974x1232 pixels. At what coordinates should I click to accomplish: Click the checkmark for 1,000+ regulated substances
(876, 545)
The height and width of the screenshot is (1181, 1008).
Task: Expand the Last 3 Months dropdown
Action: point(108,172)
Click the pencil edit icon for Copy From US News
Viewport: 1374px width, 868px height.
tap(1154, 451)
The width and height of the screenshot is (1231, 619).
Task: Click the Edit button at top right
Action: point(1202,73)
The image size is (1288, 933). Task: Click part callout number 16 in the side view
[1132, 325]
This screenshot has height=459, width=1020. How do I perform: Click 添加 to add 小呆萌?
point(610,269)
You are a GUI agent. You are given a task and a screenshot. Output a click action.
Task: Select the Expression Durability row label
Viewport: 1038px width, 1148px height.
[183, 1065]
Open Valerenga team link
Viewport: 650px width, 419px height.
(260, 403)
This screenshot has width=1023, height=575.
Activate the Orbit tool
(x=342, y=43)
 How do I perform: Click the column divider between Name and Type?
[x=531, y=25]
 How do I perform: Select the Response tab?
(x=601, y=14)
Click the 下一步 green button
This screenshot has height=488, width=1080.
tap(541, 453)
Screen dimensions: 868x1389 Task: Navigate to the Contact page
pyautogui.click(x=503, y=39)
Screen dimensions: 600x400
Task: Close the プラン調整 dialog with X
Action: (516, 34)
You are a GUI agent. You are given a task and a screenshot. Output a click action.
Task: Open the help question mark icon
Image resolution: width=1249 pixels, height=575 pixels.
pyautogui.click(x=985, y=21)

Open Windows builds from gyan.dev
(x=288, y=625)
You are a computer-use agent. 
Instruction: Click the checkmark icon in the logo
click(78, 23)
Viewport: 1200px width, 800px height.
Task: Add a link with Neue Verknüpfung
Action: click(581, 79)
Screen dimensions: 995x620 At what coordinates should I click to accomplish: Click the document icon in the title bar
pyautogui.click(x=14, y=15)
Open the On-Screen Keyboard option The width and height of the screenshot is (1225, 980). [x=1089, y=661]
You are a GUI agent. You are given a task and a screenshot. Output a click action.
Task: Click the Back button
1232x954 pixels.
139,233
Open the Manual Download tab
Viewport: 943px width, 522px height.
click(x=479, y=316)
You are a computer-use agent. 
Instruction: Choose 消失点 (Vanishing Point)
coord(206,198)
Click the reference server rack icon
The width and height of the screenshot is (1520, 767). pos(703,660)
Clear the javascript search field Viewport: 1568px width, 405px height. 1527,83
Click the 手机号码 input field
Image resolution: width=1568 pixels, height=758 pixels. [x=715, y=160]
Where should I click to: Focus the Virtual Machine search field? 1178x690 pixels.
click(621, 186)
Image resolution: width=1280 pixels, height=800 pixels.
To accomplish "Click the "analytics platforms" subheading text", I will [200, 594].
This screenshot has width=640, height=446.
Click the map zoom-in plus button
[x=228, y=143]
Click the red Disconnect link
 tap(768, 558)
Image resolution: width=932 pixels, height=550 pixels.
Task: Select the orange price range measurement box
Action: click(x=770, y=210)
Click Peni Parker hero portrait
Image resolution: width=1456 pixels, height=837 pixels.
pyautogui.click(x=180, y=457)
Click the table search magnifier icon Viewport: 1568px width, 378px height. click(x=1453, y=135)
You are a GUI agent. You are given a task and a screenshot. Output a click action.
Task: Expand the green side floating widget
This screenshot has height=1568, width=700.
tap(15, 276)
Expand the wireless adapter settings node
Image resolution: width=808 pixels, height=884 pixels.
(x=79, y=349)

* WORK ORDER:
Beginning at the line with "Screen dimensions: 995x620" and ending at the line with "Task: Click the Back button", reproduce each line of the data above exactly, and add no other lines.

* ANSWER TO THIS EXERCISE:
Screen dimensions: 995x620 At what coordinates should I click to accomplish: Click the document icon in the title bar
pyautogui.click(x=14, y=15)
Open the On-Screen Keyboard option The width and height of the screenshot is (1225, 980). [x=1089, y=661]
You are a GUI agent. You are given a task and a screenshot. Output a click action.
Task: Click the Back button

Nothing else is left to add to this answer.